How to complete this task ▸
From the line containing "You are a GUI" down to the last line of the records below, restate each line word for word and leave out the rest.

Records to use ▸
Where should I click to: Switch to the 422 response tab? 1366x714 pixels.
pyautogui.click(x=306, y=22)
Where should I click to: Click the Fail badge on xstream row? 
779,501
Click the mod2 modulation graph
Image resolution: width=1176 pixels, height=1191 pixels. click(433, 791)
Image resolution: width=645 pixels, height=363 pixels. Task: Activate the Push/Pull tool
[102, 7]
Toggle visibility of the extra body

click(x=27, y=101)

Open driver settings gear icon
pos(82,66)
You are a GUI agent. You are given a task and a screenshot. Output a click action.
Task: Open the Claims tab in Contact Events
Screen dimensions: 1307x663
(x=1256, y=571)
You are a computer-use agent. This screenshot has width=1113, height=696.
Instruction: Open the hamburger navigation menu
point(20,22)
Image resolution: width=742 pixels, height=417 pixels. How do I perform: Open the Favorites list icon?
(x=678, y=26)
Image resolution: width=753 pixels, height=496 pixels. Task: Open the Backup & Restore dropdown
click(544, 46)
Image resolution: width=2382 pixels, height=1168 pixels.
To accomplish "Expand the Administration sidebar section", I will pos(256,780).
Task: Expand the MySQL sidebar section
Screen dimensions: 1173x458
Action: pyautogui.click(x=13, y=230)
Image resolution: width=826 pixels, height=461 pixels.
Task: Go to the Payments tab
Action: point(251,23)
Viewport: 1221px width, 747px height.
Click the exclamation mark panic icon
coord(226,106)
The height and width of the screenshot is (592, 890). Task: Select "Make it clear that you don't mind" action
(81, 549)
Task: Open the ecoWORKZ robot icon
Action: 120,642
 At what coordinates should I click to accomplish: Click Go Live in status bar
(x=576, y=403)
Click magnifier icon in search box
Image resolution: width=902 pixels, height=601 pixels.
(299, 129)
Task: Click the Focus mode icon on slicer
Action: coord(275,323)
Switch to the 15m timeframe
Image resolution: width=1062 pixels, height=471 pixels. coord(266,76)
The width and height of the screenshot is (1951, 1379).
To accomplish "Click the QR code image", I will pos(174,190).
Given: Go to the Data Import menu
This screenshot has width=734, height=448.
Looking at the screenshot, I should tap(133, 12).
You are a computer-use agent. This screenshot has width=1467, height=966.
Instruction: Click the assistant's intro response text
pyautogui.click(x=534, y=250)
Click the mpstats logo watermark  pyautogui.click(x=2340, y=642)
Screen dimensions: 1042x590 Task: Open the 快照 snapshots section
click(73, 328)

Task solution ▸
You are a GUI agent. You are given a task and a screenshot. Output a click action.
Task: Open the Claims tab in Contact Events
Screen dimensions: 1307x663
(x=1256, y=571)
You are a computer-use agent. This screenshot has width=1113, height=696.
Instruction: Open the hamburger navigation menu
point(20,22)
Image resolution: width=742 pixels, height=417 pixels. How do I perform: Open the Favorites list icon?
(x=678, y=26)
Image resolution: width=753 pixels, height=496 pixels. Task: Open the Backup & Restore dropdown
click(544, 46)
Image resolution: width=2382 pixels, height=1168 pixels.
To accomplish "Expand the Administration sidebar section", I will pos(256,780).
Task: Expand the MySQL sidebar section
Screen dimensions: 1173x458
Action: pyautogui.click(x=13, y=230)
Image resolution: width=826 pixels, height=461 pixels.
Task: Go to the Payments tab
Action: point(251,23)
Viewport: 1221px width, 747px height.
Click the exclamation mark panic icon
coord(226,106)
The height and width of the screenshot is (592, 890). Task: Select "Make it clear that you don't mind" action
(81, 549)
Task: Open the ecoWORKZ robot icon
Action: 120,642
 At what coordinates should I click to accomplish: Click Go Live in status bar
(x=576, y=403)
Click magnifier icon in search box
Image resolution: width=902 pixels, height=601 pixels.
(299, 129)
Task: Click the Focus mode icon on slicer
Action: coord(275,323)
Switch to the 15m timeframe
Image resolution: width=1062 pixels, height=471 pixels. coord(266,76)
The width and height of the screenshot is (1951, 1379).
To accomplish "Click the QR code image", I will pos(174,190).
Given: Go to the Data Import menu
This screenshot has width=734, height=448.
Looking at the screenshot, I should tap(133, 12).
You are a computer-use agent. This screenshot has width=1467, height=966.
Instruction: Click the assistant's intro response text
pyautogui.click(x=534, y=250)
Click the mpstats logo watermark  pyautogui.click(x=2340, y=642)
Screen dimensions: 1042x590 Task: Open the 快照 snapshots section
click(73, 328)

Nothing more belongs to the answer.